Je vous donne un avertissement. Dénouer ses nœuds est un chemin difficile. Douloureux. Et angoissant. C’est toute l’histoire de la Pâque. Moïse quitte l’Égypte avec son peuple, il y a une certaine euphorie parce que Dieu vient d’accomplir sa promesse, et d’un coup on se rend compte que l’armée de Pharaon est à nos trousses. Or, nous n’avons pas d’armes pour nous défendre. Nous ne savons pas nous battre. Nous ne sommes pas des guerriers. Nous n’avons jamais été que des esclaves. Alors nous fuyons, comme nous pouvons. Et là, notre chemin est brusquement interrompu par une étendue d’eau impossible à traverser. C’est la peur. C’est l’angoisse. C’est le découragement.
Ne croyez pas que défaire vos nœuds se fera comme quand on monte les marches du festival de Cannes, avec un beau tapis rouge entouré de gens qui vont vous prendre en photo pour montrer à tout le monde combien vous êtes formidable. Défaire vos nœuds demande un gros effort. Mais Dieu est avec vous. Il sait ce que vous souffrez. Il souffre avec vous. Et il a promis de vous libérer.

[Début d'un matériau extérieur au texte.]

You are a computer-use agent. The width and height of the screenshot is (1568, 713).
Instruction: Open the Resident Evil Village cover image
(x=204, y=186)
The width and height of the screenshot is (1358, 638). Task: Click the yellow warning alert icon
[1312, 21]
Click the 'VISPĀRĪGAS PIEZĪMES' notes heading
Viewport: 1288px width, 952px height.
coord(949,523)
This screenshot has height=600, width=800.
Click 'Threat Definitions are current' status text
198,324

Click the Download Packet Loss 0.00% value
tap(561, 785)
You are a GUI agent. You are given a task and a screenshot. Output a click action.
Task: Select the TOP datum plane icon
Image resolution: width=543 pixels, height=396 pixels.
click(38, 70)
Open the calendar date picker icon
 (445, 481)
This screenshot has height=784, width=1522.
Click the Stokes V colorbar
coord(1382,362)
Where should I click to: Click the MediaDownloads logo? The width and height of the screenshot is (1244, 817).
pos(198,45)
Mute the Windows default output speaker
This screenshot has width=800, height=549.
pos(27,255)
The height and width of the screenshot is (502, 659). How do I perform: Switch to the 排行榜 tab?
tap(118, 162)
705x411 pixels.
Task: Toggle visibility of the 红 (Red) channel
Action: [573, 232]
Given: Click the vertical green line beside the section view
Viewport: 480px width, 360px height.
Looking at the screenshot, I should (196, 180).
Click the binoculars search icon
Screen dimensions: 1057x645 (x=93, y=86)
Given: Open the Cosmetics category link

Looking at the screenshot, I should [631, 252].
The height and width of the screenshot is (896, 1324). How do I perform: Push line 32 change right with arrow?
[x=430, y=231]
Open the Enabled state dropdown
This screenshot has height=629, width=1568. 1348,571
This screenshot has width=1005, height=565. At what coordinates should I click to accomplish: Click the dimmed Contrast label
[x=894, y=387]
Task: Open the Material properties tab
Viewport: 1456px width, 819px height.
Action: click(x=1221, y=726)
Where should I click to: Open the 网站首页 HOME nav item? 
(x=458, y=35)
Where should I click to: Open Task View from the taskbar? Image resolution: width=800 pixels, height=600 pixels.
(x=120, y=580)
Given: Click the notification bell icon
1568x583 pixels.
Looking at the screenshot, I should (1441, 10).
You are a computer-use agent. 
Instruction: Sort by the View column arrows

Pâques, cette année, nous invite à défaire nos nœuds, à nous questionner, et à entendre le beau message de la mort et de la résurrection de Jésus-Christ. Car au fond, si Jésus a vécu tout ça, c’est pour nous dénouer afin que nous vivions une vie libérée.
Souvenez-vous de cet âne attaché dans la rue. Jésus demande de le détacher et de le lui amener. Et les gens ne comprennent pas pourquoi on détache cet âne. Les gens ne comprennent rien à la liberté. Mais c’est tout simple : le Seigneur en a besoin. Cet âne va porter Jésus.
Je n’ai aucun problème à m’identifier à l’âne. Je suis attaché : il y a des choses qui m’empêchent d’être libre, il y a des nœuds dans ma vie, et je ne peux pas faire ce que je veux. Mais Jésus est venu me détacher, me libérer, parce qu’il avait besoin de moi. Je ne me suis pas enfui, j’ai accepté qu’il vienne habiter en moi, et je le porte partout où je vais, malgré ces nœuds dont j’essaye de me débarrasser. Ce dénouement, c’est le projet de Dieu pour chacun et chacune de nous.
Enlève tes sandales, car le lieu sur lequel tu te tiens debout appartient à Dieu.